China raises bank reserve ratio to 9 per cent to ease credit flow

Mumbai: China has raised the reserve ratio for banks for a third time this year bringing it to nine per in a bid to curtail an investment boom fuelled by rising bank credit. Announcing this on its web site, the Beijing-based People's Bank of China said the move would cut the amount of money available with banks for lending.

China, the world's fastest- growing major economy, directed banks to set aside nine per cent of deposits as reserves starting November 15, up from 8.5 per cent, in a move to cool an overheated economy.

China's central bank, which has raised interest rates twice since April this year, wants to prevent cash generated by a record trade surplus from channeled into investments.

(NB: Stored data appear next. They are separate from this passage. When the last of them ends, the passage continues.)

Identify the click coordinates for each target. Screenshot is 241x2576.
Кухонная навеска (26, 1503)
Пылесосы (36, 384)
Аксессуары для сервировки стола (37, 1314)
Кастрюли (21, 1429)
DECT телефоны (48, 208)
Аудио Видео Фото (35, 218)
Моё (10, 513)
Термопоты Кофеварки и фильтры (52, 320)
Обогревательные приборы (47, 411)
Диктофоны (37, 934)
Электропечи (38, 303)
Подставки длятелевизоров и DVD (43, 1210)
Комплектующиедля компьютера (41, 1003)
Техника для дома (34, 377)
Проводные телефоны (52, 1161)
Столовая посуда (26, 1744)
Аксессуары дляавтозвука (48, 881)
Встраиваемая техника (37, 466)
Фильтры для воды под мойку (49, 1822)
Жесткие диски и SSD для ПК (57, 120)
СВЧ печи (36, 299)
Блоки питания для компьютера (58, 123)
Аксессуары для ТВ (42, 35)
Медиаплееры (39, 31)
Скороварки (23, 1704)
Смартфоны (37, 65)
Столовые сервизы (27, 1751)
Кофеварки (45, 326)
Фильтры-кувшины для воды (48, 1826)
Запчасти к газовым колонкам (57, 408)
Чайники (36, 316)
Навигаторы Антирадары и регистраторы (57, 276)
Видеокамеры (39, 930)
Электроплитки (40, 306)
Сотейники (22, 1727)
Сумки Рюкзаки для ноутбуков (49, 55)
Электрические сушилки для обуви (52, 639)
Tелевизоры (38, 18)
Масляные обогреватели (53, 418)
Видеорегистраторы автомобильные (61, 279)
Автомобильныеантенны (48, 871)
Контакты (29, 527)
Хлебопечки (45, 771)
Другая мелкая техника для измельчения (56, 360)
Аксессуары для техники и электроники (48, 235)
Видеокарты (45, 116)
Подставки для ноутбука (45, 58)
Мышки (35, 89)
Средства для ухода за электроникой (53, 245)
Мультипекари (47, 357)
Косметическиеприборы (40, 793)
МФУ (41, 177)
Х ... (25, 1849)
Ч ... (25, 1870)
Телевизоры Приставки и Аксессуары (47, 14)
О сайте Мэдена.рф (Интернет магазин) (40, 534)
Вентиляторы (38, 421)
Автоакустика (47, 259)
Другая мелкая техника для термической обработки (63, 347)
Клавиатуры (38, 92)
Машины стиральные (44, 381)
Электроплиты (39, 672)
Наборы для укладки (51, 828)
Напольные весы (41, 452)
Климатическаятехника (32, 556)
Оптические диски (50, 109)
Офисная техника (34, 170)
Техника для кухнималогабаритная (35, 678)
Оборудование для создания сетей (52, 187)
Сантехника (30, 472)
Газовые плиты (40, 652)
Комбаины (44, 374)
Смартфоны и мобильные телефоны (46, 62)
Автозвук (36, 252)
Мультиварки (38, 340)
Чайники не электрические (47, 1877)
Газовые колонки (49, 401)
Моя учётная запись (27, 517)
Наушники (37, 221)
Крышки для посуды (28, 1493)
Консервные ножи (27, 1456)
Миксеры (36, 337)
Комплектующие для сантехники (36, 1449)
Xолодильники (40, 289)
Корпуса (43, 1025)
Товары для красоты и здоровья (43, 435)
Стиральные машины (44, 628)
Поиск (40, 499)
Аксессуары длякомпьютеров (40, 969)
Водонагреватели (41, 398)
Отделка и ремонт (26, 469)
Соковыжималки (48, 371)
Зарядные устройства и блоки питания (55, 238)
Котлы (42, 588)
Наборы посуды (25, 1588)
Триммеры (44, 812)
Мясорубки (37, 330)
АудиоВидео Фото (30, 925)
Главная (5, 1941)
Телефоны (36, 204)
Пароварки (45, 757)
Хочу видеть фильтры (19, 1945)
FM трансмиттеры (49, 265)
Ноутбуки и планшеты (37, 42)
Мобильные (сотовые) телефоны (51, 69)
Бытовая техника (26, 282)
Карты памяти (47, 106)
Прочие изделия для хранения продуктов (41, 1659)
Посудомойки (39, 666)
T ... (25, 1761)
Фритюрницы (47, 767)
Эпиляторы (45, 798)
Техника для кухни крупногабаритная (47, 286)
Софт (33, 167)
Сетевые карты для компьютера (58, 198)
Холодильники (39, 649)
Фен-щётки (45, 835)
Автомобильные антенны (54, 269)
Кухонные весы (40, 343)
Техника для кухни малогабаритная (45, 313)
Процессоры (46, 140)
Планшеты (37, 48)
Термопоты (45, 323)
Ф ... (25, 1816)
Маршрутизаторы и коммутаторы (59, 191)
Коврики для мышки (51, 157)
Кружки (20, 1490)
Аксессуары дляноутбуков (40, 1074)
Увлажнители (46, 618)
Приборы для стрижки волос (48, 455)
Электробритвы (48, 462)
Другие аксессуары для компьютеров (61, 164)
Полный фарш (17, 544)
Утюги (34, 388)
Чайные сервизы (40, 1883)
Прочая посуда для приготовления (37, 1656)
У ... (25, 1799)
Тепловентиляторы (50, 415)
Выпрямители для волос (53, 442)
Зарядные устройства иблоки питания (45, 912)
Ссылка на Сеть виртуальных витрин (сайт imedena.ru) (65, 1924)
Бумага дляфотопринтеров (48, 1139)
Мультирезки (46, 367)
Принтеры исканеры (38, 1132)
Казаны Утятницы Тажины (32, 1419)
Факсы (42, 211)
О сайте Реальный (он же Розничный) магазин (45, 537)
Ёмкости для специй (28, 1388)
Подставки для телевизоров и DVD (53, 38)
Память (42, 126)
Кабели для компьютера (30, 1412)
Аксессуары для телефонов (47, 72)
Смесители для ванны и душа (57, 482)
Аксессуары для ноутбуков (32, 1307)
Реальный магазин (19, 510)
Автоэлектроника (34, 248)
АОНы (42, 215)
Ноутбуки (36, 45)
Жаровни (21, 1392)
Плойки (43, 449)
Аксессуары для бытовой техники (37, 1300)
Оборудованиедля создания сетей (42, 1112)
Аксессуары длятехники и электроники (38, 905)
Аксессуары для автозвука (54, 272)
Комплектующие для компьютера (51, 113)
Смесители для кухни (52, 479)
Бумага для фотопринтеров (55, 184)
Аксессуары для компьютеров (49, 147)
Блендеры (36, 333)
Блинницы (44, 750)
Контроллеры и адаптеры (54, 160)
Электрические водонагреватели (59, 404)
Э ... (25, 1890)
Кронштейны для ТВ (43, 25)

China has vowed to keep tabs on excessive lending by banks to cool a spending spree after the World Bank warned could lead to overcapacity and falling profits.

Investments in China has been rising at around 40 per cent of GDP – almost triple the pace of overall growth since 2003. This rate of growth, which the government feels unsustainable, has created huge increase in capacity' that's aggravating problems of excess production, according to China's ministry of commerce.

The investment boom has been aided by China's ballooning trade surplus. China, the world's third-largest exporter, reported its second- largest trade surplus in September, taking the total for the first nine months to $110 billion and topping last year's total.